● **What you are asked to do**:
Repeat exactly the lines from the start of the records below through the line that contains "Given: Sort list by Published column header", including both.

● **Excerpted data**:
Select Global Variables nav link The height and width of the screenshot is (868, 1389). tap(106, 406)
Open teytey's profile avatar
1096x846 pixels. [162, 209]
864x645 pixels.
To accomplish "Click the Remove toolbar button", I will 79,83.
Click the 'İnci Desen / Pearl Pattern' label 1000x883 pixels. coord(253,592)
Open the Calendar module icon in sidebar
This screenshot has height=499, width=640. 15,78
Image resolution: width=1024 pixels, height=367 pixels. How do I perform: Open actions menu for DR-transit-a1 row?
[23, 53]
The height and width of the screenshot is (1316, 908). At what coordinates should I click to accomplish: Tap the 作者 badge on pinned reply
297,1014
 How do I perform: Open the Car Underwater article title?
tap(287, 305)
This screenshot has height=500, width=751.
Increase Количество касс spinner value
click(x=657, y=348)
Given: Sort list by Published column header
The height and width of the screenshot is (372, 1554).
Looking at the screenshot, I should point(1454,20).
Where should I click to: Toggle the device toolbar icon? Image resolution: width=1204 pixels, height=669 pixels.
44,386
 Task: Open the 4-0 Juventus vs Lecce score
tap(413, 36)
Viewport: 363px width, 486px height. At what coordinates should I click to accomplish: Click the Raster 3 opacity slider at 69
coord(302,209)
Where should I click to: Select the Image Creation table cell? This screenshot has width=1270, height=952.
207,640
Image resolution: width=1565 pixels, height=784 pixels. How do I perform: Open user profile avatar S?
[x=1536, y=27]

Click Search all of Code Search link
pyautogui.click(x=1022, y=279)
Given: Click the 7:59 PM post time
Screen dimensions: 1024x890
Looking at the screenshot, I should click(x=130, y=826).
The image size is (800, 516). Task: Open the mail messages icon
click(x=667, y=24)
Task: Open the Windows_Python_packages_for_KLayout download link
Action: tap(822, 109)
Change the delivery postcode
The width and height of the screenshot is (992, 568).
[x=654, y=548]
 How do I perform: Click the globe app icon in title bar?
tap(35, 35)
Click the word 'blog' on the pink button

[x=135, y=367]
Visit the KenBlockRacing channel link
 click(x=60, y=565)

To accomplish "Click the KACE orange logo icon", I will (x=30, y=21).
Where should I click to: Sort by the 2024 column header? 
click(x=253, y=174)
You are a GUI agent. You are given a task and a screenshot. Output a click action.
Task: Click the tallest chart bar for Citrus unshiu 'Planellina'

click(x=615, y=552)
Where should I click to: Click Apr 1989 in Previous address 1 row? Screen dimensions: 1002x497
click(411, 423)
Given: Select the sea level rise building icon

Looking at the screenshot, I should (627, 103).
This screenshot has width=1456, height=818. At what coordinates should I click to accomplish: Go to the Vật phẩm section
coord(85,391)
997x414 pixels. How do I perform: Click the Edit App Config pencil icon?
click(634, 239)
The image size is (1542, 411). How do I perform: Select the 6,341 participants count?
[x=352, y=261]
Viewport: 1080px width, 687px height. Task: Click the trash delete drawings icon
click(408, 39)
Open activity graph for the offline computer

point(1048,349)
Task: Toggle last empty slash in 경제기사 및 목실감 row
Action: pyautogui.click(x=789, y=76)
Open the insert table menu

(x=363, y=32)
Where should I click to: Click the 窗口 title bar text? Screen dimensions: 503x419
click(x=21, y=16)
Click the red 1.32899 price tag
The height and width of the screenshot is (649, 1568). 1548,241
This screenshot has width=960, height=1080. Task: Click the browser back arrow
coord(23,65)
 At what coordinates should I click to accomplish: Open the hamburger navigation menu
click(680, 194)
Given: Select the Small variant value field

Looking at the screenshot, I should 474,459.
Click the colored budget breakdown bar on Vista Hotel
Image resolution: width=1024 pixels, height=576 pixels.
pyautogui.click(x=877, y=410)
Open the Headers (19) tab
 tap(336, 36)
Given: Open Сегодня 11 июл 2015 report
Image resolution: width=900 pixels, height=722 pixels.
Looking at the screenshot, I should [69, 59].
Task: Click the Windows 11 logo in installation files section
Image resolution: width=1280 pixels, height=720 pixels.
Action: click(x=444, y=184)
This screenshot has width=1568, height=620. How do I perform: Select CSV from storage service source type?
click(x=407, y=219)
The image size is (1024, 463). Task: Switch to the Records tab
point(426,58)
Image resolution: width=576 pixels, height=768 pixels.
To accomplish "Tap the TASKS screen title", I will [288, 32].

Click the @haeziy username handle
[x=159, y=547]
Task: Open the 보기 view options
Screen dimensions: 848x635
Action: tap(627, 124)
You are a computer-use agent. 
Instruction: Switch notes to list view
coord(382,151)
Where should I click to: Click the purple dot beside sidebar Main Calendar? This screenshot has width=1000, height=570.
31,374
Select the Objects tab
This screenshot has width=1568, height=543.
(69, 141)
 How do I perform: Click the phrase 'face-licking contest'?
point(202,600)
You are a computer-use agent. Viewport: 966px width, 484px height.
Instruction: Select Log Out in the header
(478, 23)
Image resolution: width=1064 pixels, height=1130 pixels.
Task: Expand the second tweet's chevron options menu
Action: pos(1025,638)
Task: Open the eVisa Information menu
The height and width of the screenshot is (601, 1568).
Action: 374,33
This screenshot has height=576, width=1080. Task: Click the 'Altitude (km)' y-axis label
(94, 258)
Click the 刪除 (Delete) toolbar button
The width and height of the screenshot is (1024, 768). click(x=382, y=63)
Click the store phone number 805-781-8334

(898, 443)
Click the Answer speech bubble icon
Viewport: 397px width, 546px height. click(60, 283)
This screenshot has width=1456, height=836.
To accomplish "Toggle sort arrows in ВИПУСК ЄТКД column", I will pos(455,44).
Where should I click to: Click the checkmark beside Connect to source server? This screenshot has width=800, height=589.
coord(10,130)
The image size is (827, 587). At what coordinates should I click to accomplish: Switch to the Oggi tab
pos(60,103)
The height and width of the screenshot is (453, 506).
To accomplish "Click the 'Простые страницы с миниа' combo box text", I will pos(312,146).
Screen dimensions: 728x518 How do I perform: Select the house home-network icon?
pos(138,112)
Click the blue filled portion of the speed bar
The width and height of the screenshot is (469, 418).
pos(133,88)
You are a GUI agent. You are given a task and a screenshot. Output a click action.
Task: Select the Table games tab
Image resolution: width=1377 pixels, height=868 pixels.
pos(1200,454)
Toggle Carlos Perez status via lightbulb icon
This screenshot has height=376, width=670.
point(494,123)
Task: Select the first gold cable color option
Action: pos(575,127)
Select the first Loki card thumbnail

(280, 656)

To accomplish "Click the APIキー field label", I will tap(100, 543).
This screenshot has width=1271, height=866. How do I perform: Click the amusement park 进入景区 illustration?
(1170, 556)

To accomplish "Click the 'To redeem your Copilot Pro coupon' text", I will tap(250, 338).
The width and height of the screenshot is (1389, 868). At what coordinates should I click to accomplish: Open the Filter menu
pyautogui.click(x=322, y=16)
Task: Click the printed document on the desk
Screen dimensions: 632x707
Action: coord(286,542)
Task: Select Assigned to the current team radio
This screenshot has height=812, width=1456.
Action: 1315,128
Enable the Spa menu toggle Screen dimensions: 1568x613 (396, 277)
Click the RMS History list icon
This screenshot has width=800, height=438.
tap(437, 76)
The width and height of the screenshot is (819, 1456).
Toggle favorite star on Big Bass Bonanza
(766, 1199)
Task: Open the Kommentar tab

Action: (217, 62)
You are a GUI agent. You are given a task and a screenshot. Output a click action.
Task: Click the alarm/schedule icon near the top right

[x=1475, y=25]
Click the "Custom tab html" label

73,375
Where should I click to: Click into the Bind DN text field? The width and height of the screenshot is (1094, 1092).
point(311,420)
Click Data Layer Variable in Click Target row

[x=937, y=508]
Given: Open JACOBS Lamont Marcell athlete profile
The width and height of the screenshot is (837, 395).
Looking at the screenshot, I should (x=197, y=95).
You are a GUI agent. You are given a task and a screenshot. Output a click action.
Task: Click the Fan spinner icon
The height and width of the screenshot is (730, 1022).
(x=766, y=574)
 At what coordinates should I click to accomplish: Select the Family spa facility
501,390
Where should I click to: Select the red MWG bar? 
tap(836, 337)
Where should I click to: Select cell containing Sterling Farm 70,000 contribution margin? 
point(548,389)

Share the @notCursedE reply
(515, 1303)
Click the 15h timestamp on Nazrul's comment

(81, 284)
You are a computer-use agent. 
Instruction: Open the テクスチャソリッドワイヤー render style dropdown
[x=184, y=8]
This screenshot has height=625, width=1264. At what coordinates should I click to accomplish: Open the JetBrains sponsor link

● **Answer to this problem**:
Select Global Variables nav link The height and width of the screenshot is (868, 1389). tap(106, 406)
Open teytey's profile avatar
1096x846 pixels. [162, 209]
864x645 pixels.
To accomplish "Click the Remove toolbar button", I will 79,83.
Click the 'İnci Desen / Pearl Pattern' label 1000x883 pixels. coord(253,592)
Open the Calendar module icon in sidebar
This screenshot has height=499, width=640. 15,78
Image resolution: width=1024 pixels, height=367 pixels. How do I perform: Open actions menu for DR-transit-a1 row?
[23, 53]
The height and width of the screenshot is (1316, 908). At what coordinates should I click to accomplish: Tap the 作者 badge on pinned reply
297,1014
 How do I perform: Open the Car Underwater article title?
tap(287, 305)
This screenshot has height=500, width=751.
Increase Количество касс spinner value
click(x=657, y=348)
Given: Sort list by Published column header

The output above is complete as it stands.